Samuel Boadu

Personal information
- Full name: Samuel Boadu
- Date of birth: 24 February 1986 (age 39)
- Place of birth: Kumasi, Ghana
- Position: Centre-back; midfielder;

Senior career*
- Years: Team / Apps / (Gls)
- 2000–2001: GHAPOHA
- 2001–2003: Berekum Arsenal
- 2003–2007: Prestea Mine Stars
- 2007–2008: ASFA Yennenga

Managerial career
- 2008: Fantomas FC
- 2008–2009: FC Porto (Ghana)
- 2015: Honeymoon FC
- 2015: Latex Foam FC
- 2017: Shooting Stars FC
- 2013–2018: Asokwa Deportivo
- 2018–2021: Medeama S.C.
- 2018–2021: Ghana U-15
- 2021–2022: Accra Hearts of Oak
- 2021–2022: Ghana U-20 (assistant coach)

= Samuel Boadu =

Ghanaian association football manager (born 1986)

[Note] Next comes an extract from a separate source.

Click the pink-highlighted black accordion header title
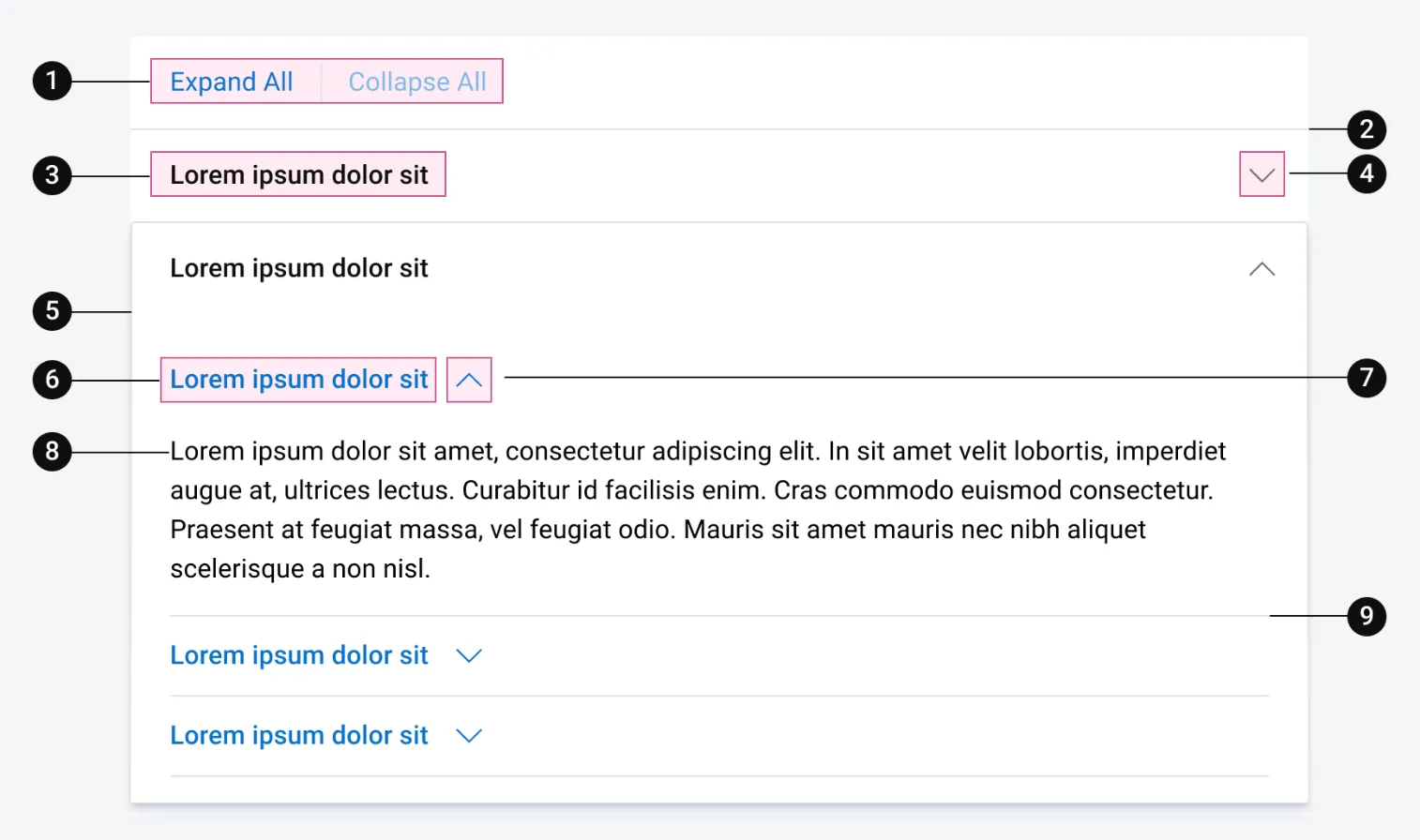The width and height of the screenshot is (1420, 840). tap(298, 174)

Samuel Boadu (born 24 February 1986) is a Ghanaian professional football manager and former player who last served as the head coach of Accra Hearts of Oak S.C. in the Ghana Premier League and serves as the assistant coach of the Ghana national U-20 team. He previously coached Tarkwa-based club Medeama S.C. and the Ghana national U-15 team.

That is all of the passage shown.